Third-Party Data Vendor Oversight for Insurers: A Checklist
A practical checklist for vetting insurtech data vendors against regulatory standards, focusing on algorithmic fairness and insurance health data governance.

The integration of digital health screening tools and algorithmic underwriting models has fundamentally changed how life and health carriers assess risk. Historically, insurance underwriting relied on closed systems including direct applicant disclosures, internal actuarial tables, and standardized paramedical exams conducted by trusted medical professionals. Today, the process is increasingly API-driven, drawing on vast external data lakes, contactless facial scans, and remote digital health questionnaires. Chief medical officers and compliance leaders are relying on external data providers to accelerate application cycles and improve decision accuracy. However, this reliance introduces complex regulatory vulnerabilities. State departments of insurance and federal regulators have established that while a carrier can outsource its technological capabilities, it cannot outsource its compliance liability. Establishing rigorous insurance third-party vendor oversight is no longer an administrative exercise; it is a core function of enterprise risk management. As carriers integrate predictive models and health data platforms, they must implement systematic frameworks to audit, monitor, and validate external partners against evolving regulatory expectations.

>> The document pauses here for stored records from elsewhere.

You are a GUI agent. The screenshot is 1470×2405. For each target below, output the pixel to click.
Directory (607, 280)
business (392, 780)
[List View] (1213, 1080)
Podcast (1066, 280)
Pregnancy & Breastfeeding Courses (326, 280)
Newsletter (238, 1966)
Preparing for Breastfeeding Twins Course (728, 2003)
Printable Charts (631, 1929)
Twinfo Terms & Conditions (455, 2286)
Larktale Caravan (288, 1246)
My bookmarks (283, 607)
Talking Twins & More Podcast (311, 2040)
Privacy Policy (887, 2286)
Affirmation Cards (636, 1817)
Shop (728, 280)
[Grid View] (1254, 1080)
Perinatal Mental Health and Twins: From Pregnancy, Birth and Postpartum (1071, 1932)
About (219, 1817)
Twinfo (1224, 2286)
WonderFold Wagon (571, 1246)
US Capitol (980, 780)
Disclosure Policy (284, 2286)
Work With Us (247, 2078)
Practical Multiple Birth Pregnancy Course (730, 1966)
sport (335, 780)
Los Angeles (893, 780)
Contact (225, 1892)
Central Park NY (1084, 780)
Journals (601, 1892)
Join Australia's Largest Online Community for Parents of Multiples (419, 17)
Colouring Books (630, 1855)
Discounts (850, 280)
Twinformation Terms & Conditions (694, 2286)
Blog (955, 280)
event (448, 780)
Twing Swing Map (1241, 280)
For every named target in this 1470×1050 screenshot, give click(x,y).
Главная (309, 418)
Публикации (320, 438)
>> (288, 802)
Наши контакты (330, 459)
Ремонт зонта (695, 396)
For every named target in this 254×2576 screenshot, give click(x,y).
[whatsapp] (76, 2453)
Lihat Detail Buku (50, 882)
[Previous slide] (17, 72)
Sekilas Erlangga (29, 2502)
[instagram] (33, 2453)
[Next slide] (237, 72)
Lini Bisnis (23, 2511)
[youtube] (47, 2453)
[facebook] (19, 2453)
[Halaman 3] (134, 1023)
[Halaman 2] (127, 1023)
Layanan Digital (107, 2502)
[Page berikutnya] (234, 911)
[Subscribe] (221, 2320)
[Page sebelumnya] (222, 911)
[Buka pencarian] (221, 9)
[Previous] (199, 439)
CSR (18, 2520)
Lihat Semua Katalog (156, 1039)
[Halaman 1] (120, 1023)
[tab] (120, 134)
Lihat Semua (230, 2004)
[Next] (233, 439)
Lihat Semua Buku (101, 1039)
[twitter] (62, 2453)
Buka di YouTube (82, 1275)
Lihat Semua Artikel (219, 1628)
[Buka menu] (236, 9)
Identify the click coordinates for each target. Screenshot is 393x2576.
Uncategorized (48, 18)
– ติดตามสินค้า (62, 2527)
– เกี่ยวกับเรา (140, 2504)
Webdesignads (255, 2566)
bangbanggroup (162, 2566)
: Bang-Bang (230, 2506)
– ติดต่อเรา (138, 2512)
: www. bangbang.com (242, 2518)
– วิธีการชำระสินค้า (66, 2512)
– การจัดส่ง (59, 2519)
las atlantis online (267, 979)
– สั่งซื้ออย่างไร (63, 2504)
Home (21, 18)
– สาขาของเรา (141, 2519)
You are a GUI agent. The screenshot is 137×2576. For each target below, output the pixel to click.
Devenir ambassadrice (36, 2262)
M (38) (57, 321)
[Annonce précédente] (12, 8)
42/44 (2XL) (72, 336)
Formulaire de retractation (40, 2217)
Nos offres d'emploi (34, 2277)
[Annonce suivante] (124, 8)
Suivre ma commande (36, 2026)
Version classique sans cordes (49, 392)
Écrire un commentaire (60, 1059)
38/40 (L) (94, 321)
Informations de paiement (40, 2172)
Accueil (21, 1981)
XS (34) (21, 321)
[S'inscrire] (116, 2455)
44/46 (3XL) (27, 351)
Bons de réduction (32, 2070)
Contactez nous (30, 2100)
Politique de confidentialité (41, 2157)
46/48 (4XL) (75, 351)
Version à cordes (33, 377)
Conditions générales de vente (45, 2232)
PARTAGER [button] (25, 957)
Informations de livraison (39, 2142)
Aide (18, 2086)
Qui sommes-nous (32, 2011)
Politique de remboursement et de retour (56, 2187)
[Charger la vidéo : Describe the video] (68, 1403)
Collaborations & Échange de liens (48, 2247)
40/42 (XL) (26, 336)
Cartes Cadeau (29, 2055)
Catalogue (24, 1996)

"With 84% of surveyed health carriers now deploying artificial intelligence or machine learning in their underwriting workflows, regulatory focus has shifted from internal model governance to the systemic vulnerabilities introduced by external technology partners. The global vendor risk management market, driven heavily by financial services and insurance compliance demands, is projected to reach $45.3 billion by 2034." "Fortune Business Insights and Industry Adoption Analysis", Fortune Business Insights (2024)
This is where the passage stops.